Человек и пустыня (Роман. Рассказы) - Яковлев Александр Степанович 5 стр.


— Ха-ха-ха!.. Бабушка, я вчера у дедушки был.

Бабушка будто удивлена.

— Ну, что ж тебе он говорил?

— Про змея говорил. Я воевать скоро буду, убью змея. Дедушка воевал, и я буду воевать.

— А-а, воители-греховодники! А про меня, поди, не спрашивал? Не говорил, как меня покинул на старости годов? Эх вы, воители!..

Лицо у бабушки кривится чуть, будто она отведала кислого.

— Ну, молись, воитель, да иди вниз — мать ждет.

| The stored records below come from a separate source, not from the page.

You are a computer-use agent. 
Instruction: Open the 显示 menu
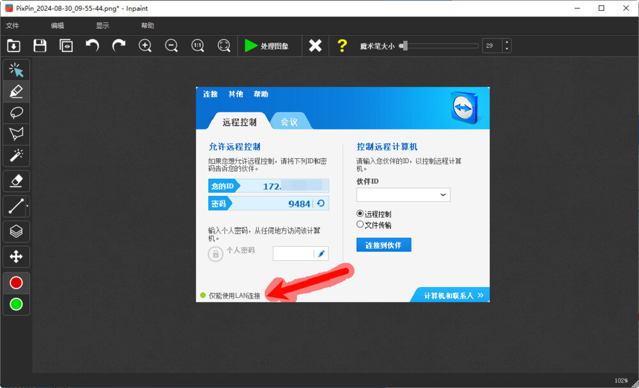pyautogui.click(x=102, y=26)
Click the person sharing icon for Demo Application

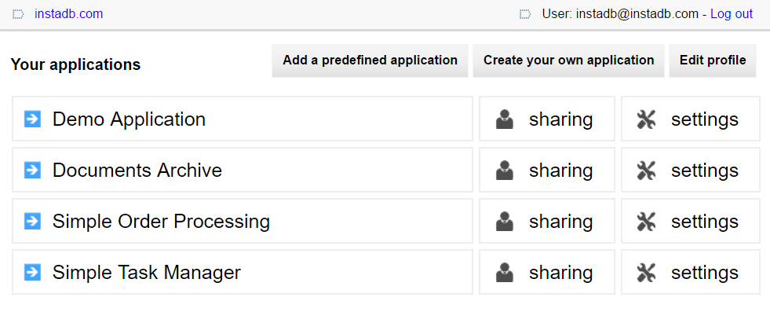(x=505, y=119)
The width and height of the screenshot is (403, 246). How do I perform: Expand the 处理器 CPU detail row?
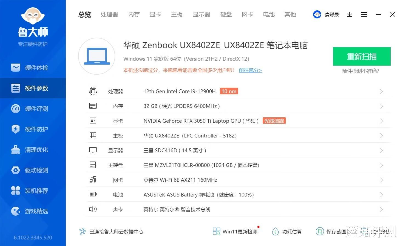point(381,91)
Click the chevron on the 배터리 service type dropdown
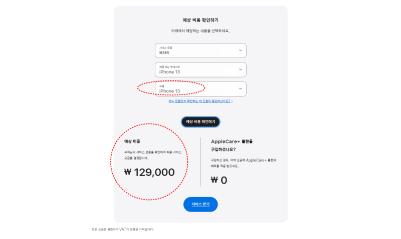Viewport: 401px width, 239px height. (241, 50)
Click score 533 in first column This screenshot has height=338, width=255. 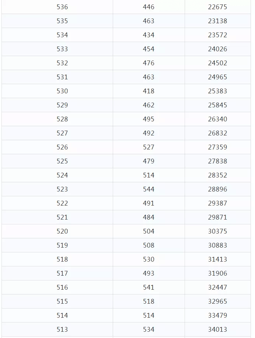click(x=62, y=49)
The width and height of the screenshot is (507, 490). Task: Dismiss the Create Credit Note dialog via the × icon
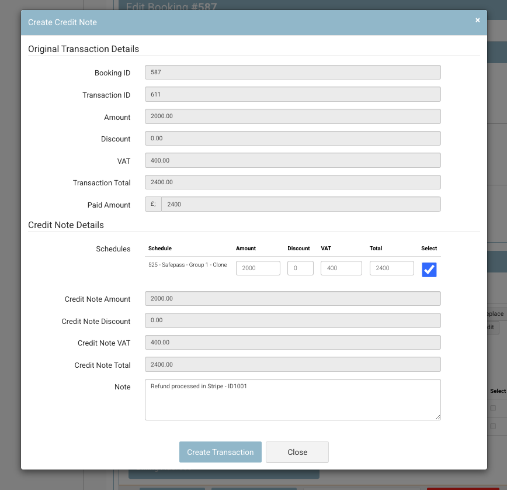[x=477, y=19]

Витька встает перед иконой, всматривается в знакомые лики, голубые, золотые и красные лампады и, вслух выговаривая непонятные слова, вызывает плот на Волге и золотые крендели от Кекселя, — хорошо это, такое привычное, ласковое. И бабушка притихла, и Фимка притихла, словно боятся спугнуть Витькины видения. Потом — поскорее мимо страшного, лохматого…

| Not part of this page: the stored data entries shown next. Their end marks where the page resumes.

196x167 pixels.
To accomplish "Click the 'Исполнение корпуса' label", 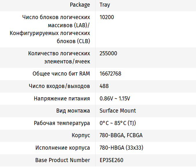I will tap(63, 148).
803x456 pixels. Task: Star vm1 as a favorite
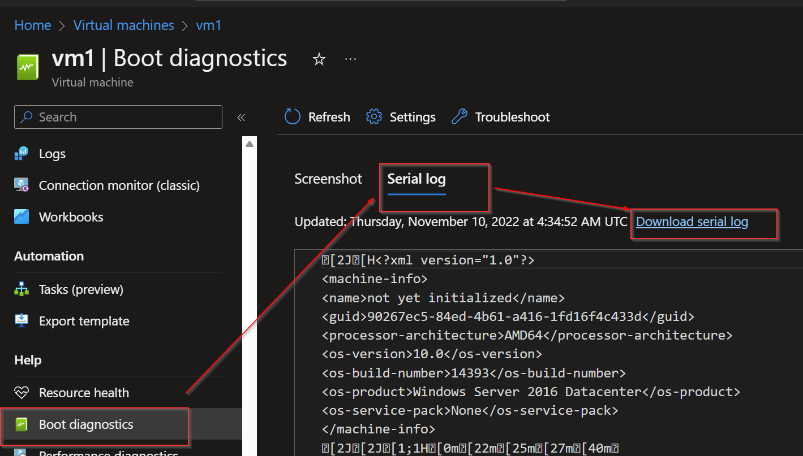tap(319, 58)
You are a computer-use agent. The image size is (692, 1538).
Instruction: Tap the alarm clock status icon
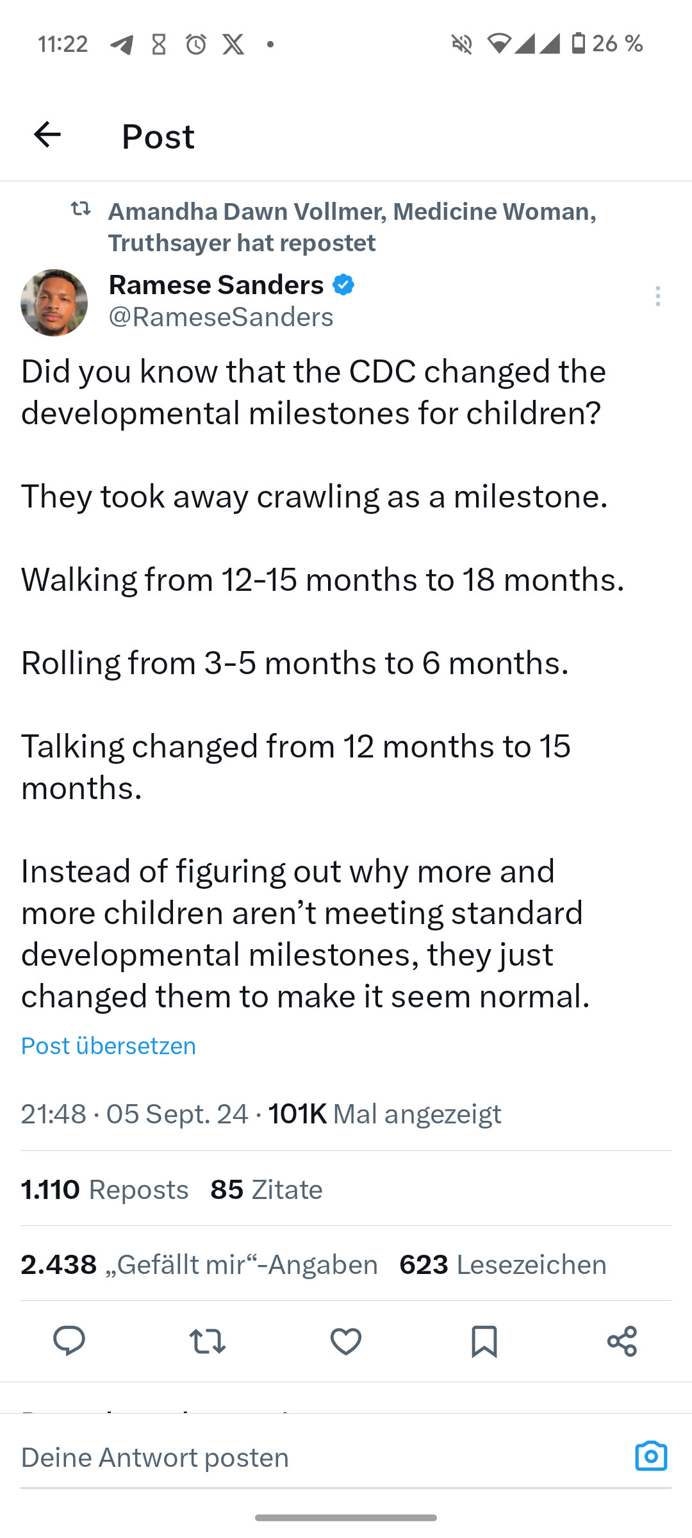point(196,44)
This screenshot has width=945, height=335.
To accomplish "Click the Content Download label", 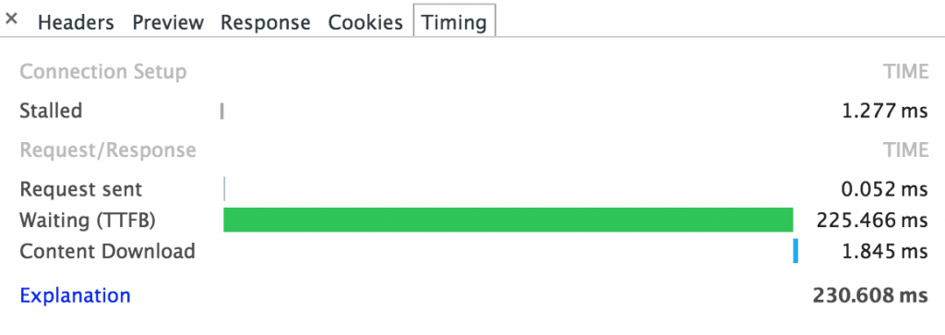I will point(108,251).
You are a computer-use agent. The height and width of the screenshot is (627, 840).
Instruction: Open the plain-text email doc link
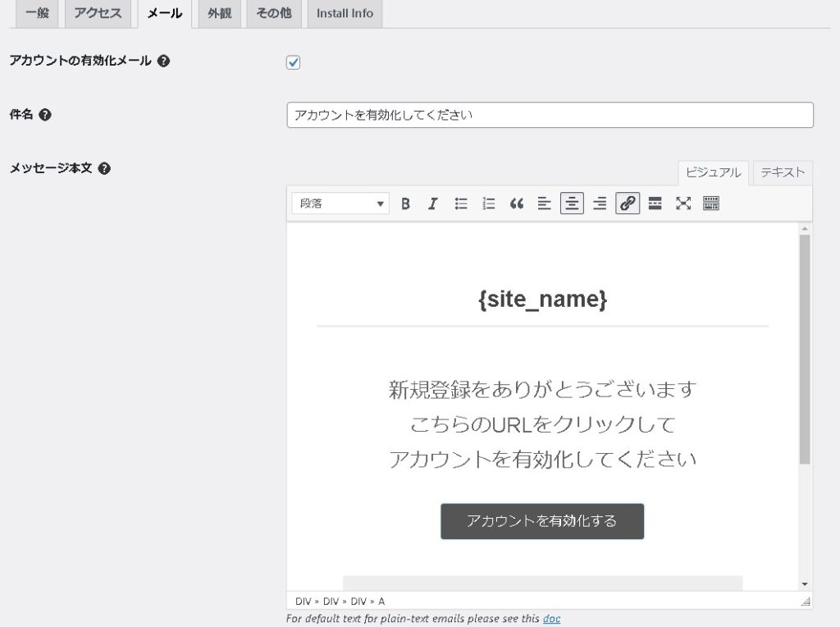(551, 619)
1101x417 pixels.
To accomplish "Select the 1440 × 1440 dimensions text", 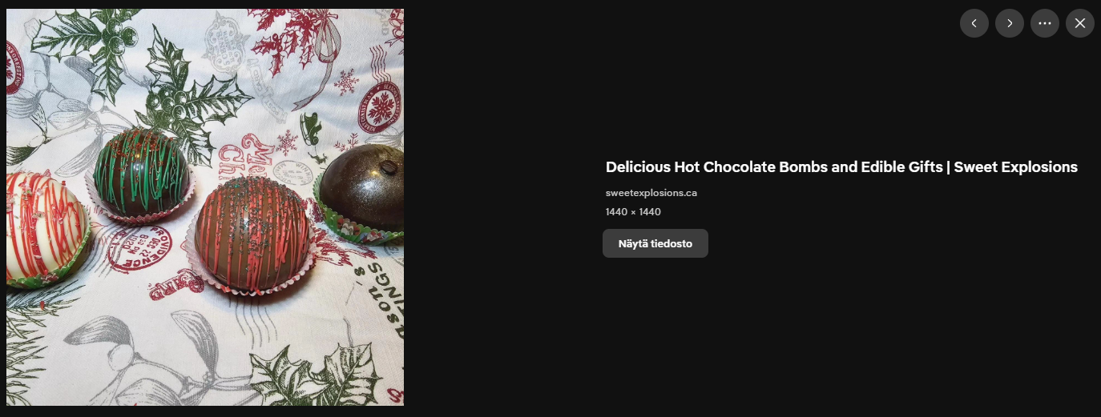I will coord(633,212).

— …но избави нас бог от лукавого.

Витька глубоко вздохнул, обернулся, а бабушка смеется ему навстречу ласково, Фимка — одобрительно:

— Вот молодец, во-от! Ну, теперь иди чай пить.

Крича во все горло, — потому что теперь можно, Витька знает, никто не побранит, — по скрипучим ступеням вниз, и не слышно бабушкина голоса сзади:

— Не упади!

Уже внизу, уже вот большая белая дверь. Отворил, а там, за большим-большим столом, папа — большой такой, черные волосы на стороны, рядком причесаны.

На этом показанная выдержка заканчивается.